Let’s see how the hashing process works. We are going to put in certain inputs. For this exercise, we are going to use the SHA-256 (Secure Hashing Algorithm 256).

As you can see, in the case of SHA-256, no matter how big or small your input is, the output will always have a fixed 256-bits length. This becomes critical when you are dealing with a huge amount of data and transactions. So basically, instead of remembering the input data which could be huge, you can just remember the hash and keep track. Before we go any further we need to first see the various properties of hashing functions and how they get implemented in the blockchain.

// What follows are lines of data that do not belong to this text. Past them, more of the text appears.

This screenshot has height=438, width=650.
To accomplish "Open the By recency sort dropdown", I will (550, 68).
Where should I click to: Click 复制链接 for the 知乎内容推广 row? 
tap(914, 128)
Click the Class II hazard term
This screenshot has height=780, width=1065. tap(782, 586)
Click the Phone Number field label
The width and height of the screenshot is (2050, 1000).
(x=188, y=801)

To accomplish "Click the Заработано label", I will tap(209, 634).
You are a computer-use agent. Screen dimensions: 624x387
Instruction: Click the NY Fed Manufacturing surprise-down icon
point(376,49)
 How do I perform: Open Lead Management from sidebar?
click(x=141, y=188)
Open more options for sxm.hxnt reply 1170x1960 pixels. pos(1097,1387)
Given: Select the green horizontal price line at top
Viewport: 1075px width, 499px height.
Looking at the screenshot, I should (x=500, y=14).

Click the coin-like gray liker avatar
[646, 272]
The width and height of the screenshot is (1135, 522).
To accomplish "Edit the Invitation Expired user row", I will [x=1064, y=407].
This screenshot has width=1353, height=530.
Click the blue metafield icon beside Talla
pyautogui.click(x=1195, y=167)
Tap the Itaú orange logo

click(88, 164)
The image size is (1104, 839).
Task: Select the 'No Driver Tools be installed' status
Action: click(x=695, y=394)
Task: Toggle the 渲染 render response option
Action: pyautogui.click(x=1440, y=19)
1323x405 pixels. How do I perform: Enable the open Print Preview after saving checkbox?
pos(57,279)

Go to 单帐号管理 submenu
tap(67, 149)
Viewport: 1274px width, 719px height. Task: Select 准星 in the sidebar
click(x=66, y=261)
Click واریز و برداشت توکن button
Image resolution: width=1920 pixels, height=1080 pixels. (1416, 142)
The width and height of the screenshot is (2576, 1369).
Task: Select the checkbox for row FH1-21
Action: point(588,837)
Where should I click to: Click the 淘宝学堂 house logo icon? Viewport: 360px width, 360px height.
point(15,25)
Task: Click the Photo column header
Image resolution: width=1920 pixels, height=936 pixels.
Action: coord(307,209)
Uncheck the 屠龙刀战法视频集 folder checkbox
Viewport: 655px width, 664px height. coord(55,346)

Cryptographic Hash Functions

A cryptographic hash function is a special class of hash functions which has various properties making it ideal for cryptography. There are certain properties that a cryptographic hash function needs to have in order to be considered secure. Let’s run through them one by one.

Property 1: Deterministic

This means that no matter how many times you parse a particular input through a hash function you will always get the same result. This is critical because if you get different hashes every single time it will be impossible to keep track of the input.

Property 2: Quick Computation

The hash function should be capable of returning the hash of an input quickly. If the process isn’t fast enough then the system simply won’t be efficient.

Property 3: Pre-Image Resistance

What pre-image resistance states is that given H(A) it is infeasible to determine A, where A is the input and H(A) is the output hash. Notice the use of the word “infeasible” instead of “impossible”. We already know that it is not impossible to determine the original input from its hash value. Let’s take an example.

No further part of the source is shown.